==== Selected text

Vladimir Putin: the unlikely father figure for a motherland reinvented
In the summer of 2011, the Russian media were summoned to the Black Sea, where an archaeological dive had been under way for some time to explore the ruins of the ancient Greek city of Phanagoria. On that day, though, the diver was not an official member of the Russian Academy of Sciences, but rather the country’s former president, current prime minister, and future president, Vladimir Putin. Putin dove in clad in his form-fitting black wetsuit and soon emerged clutching two amphorae in suspiciously good condition for having purportedly been submerged underwater for millennia.
The moment was fodder for the day’s coverage on the state-owned Russian television channels. The recovered amphorae were merely one photo op among many; as The New York Times reporter Steven Lee Myers writes in his fine biography of Putin, The New Tsar, Putin’s term as prime minister showed him off as “the man of action, photographed riding on the three-wheeled motorcycle, harpooning a whale, hunting shirtless in the taiga, racing a Formula One race car”.
But it’s worth tunnelling in a bit closer on the case of the faux find to grasp something essential about Vladimir Putin and his formidable hold on authority in Russia. A whole public relations and advance team had undoubtedly been required to plan this event: to plant the amphorae, to find the right wetsuit for the prime minister, to summon the right journalists. “That his spokesman, Dmitri Peskov, later acknowledged that the ‘discovery’ was staged was an unnoticed footnote,” Myers adds, “to the televised image of a man in a tight wetsuit, still fit and in his prime.”
In another country, this might have been cause for a scandal, or at least a media cycle or two of pervasive mockery. In Russia, the faulty, fraudulent image stood. No one particularly cared about the reality. They preferred the appearance.
Watching Russia from the exterior makes for an oddly kaleidoscopic experience. In the years since returning for a third term as president in 2012, Putin has driven an ever-larger wedge between Russia and the rest of the world. Propping up the teetering regime of Syrian President Bashar Al Assad, annexing Crimea, and destabilising Ukraine, Putin has reasserted Russia’s authority to act unilaterally in remaking Eastern Europe. The West wants to laugh at Putin’s excesses, his wrestling of bears, but his influence on the world stage is undeniable.
The hopes for a Russian “reset”, for a return to warm relations between the West and Russia, have been extinguished with last year’s calculated interference in Ukrainian sovereignty. Putin has been demonised in the West, but the invasion of Crimea was seen by most Russians as a reclaiming of historically Russian territory and the Ukrainian incursion as a defence of Russian values and Russian families against hostile Ukrainian neo-fascists.
Try as we might to dive for Vladimir Putin’s past, to find the relic that might explain all, we are stymied at every turn. How did the colourless KGB agent whose dream was to serve alongside the Stasi in East Germany become the troll-behemoth bestriding contemporary global politics, humiliating the West and noisily reasserting Russia’s primacy at every turn?

========
==== Extracted entries

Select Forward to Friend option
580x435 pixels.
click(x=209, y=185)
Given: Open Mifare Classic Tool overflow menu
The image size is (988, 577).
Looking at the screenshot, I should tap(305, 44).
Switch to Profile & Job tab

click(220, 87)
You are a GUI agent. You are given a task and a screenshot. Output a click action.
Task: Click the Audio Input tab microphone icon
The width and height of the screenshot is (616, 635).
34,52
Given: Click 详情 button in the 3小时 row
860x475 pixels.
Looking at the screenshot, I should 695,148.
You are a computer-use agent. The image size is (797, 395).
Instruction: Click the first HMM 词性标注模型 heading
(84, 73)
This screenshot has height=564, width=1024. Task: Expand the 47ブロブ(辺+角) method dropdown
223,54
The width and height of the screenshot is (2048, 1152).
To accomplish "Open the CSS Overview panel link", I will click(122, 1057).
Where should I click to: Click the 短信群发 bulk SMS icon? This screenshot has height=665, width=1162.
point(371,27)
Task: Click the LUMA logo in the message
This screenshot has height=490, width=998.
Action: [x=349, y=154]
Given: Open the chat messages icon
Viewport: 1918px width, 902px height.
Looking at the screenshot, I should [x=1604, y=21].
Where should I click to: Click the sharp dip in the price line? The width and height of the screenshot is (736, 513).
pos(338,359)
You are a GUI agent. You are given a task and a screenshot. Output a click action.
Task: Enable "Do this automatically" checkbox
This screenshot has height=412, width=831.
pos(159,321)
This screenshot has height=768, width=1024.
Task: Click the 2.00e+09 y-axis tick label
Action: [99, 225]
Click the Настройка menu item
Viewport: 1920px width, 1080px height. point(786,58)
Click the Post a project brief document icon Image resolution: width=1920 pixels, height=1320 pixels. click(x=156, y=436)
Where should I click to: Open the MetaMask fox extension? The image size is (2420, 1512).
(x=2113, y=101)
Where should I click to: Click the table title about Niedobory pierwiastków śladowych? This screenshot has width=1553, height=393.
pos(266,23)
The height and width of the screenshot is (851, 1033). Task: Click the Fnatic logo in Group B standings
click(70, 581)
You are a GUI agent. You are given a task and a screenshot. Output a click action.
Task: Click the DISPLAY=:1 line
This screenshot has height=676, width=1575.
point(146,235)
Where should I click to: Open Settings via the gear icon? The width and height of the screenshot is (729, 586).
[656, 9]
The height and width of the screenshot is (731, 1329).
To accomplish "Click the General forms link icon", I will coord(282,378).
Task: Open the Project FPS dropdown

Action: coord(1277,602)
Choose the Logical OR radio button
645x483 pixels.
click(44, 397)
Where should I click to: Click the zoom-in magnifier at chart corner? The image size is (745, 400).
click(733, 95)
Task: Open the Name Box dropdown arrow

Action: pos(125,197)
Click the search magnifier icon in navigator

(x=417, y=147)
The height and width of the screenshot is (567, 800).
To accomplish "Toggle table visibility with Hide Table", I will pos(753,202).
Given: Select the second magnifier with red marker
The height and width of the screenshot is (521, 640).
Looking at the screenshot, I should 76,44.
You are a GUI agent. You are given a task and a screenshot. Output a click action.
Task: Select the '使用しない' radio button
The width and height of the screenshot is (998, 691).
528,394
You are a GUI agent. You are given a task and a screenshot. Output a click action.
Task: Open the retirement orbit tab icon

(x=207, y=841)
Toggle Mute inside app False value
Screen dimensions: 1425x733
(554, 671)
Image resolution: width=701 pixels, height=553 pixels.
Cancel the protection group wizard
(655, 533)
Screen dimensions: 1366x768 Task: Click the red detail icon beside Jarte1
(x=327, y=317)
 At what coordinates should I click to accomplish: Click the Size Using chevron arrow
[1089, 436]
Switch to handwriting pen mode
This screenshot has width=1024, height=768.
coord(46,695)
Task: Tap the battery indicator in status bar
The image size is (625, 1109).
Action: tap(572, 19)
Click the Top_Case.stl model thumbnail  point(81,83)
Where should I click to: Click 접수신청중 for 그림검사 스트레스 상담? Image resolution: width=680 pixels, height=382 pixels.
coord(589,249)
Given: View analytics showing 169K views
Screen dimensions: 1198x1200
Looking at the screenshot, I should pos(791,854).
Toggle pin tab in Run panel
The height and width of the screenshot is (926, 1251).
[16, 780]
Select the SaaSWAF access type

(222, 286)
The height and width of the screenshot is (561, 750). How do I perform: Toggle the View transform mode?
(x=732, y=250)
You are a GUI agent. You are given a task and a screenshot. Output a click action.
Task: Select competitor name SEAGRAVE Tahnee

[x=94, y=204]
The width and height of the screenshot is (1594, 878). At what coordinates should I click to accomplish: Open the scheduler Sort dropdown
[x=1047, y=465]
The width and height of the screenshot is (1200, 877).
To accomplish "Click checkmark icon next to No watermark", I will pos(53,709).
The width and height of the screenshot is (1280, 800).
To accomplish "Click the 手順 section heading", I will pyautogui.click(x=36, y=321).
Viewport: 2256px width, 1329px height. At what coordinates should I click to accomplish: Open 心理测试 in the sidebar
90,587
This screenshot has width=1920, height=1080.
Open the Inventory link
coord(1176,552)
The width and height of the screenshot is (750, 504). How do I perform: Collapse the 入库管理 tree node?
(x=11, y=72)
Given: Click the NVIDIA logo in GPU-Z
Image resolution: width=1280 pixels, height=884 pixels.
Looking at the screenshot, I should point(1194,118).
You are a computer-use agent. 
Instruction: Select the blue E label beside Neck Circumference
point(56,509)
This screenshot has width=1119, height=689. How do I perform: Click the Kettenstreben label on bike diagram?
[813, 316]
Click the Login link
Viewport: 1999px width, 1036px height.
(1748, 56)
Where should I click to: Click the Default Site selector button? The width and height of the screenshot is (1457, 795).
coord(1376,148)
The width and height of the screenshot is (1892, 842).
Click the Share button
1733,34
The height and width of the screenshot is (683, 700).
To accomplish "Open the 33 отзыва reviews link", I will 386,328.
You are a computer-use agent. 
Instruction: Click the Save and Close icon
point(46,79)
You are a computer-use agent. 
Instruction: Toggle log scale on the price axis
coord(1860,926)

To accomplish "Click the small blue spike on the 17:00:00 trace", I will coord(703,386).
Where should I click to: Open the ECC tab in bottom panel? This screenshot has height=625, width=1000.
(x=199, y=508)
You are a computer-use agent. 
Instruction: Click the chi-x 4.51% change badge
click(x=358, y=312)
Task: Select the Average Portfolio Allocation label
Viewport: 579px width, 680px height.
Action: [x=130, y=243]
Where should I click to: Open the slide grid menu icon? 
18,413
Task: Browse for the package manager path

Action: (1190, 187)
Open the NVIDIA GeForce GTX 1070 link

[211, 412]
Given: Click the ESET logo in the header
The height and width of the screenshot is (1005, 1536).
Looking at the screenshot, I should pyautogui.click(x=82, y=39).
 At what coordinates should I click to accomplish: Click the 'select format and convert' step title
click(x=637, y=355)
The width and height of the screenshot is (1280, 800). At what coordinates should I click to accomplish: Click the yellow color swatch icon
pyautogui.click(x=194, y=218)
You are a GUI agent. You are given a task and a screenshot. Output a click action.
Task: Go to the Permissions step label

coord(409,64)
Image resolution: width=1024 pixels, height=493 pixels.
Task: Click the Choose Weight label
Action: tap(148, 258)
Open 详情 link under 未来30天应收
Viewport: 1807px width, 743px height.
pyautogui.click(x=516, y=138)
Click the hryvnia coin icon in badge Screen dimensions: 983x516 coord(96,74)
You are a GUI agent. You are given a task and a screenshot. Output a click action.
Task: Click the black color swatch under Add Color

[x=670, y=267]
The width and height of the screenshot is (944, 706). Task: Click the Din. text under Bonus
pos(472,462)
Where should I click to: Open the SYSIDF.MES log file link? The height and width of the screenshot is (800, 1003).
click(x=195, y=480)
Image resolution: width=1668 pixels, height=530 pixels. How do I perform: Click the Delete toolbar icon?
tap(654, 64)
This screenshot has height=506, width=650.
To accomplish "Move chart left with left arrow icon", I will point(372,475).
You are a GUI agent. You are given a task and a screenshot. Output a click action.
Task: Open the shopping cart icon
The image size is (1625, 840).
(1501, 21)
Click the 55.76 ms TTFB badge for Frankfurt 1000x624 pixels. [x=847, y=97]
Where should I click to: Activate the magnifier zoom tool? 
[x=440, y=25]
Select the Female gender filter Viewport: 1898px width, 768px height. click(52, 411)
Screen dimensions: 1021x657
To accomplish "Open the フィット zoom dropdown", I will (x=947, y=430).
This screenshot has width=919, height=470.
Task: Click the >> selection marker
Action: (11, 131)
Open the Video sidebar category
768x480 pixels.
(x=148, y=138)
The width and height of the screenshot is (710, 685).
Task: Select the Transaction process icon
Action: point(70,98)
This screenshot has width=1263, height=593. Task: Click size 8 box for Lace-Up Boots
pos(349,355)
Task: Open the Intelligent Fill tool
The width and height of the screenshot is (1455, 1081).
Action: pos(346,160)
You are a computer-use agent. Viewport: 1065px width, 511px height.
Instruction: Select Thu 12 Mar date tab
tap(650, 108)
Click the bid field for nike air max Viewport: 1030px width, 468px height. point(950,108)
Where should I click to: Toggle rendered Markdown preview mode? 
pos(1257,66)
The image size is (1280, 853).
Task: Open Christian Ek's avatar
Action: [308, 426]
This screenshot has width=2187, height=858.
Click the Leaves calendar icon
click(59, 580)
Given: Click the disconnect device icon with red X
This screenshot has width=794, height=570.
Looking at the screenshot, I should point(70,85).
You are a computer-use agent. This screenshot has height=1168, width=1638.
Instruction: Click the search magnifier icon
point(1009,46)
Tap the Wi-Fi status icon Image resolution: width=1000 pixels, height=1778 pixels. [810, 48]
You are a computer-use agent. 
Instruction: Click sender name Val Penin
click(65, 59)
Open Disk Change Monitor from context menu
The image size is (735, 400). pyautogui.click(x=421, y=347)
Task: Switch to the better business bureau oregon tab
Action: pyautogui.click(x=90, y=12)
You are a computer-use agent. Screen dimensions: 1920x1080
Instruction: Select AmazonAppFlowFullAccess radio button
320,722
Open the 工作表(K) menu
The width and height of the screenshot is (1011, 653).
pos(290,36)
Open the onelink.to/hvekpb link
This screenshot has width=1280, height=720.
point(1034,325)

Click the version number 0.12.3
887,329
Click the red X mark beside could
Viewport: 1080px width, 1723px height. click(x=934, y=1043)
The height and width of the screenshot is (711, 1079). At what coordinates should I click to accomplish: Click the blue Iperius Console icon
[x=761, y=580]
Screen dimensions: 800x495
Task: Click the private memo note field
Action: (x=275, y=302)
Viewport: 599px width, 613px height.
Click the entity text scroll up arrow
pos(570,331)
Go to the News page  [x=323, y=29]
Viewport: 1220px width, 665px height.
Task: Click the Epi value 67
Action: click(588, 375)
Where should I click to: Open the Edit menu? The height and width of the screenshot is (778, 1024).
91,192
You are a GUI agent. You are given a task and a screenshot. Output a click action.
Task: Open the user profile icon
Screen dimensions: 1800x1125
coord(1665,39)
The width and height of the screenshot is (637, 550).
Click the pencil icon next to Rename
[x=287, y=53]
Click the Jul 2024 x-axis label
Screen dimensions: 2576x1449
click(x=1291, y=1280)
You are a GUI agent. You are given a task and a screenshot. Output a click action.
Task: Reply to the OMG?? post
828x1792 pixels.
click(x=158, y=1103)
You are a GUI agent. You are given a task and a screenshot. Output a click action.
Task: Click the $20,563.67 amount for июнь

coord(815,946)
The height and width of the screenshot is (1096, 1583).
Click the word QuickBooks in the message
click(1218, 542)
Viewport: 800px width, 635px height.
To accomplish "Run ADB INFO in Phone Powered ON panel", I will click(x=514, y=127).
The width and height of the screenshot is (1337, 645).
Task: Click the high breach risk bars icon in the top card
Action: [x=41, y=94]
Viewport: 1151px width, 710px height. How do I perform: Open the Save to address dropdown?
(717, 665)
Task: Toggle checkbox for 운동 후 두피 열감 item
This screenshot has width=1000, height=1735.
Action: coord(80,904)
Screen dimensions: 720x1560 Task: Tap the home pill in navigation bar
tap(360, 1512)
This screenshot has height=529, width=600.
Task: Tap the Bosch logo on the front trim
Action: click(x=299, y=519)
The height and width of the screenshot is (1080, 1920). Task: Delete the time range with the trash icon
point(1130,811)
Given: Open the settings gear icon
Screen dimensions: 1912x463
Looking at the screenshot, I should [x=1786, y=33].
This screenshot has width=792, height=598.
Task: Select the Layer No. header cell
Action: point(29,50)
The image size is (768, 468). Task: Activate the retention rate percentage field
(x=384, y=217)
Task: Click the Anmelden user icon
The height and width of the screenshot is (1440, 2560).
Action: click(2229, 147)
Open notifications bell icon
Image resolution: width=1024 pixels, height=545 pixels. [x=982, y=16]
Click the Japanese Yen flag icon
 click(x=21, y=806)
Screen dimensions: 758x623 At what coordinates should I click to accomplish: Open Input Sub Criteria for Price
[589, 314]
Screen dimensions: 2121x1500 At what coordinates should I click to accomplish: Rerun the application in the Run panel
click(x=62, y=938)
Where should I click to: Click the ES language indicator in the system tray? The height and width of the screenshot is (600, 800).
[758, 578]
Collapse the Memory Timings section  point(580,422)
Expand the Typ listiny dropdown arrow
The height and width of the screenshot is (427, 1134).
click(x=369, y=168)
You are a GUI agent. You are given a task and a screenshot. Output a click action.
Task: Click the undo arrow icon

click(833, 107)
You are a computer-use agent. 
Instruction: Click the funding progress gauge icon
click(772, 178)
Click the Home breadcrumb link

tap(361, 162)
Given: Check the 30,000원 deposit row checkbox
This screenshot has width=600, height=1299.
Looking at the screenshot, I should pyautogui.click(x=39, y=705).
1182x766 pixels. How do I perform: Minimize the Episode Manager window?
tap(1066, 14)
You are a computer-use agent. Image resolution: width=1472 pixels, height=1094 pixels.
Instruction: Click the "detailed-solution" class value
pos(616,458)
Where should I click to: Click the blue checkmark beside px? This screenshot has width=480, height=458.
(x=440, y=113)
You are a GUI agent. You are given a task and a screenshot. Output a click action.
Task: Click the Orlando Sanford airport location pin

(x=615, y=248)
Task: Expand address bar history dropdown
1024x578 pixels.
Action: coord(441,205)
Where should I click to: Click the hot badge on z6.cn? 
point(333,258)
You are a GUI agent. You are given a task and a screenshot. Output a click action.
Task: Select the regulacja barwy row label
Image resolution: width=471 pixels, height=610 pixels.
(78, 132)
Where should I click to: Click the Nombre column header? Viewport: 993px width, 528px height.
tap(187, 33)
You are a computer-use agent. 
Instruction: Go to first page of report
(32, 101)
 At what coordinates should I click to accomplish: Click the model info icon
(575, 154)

========

Task brief:
Say whether each statement agrees with the article on Putin, answering yes or no and quoting the deciding words: (a) Putin's spokesman later admitted the amphorae find was staged; (b) the dive at Phanagoria took place in the summer of 2012; (c) most Russians saw the invasion of Crimea as taking back land that was historically Russian. The records were taken from a different source than the text.

Task response:
(a) Yes: "his spokesman, Dmitri Peskov, later acknowledged that the ‘discovery’ was staged"
(b) No: "In the summer of 2011"
(c) Yes: "the invasion of Crimea was seen by most Russians as a reclaiming of historically Russian territory"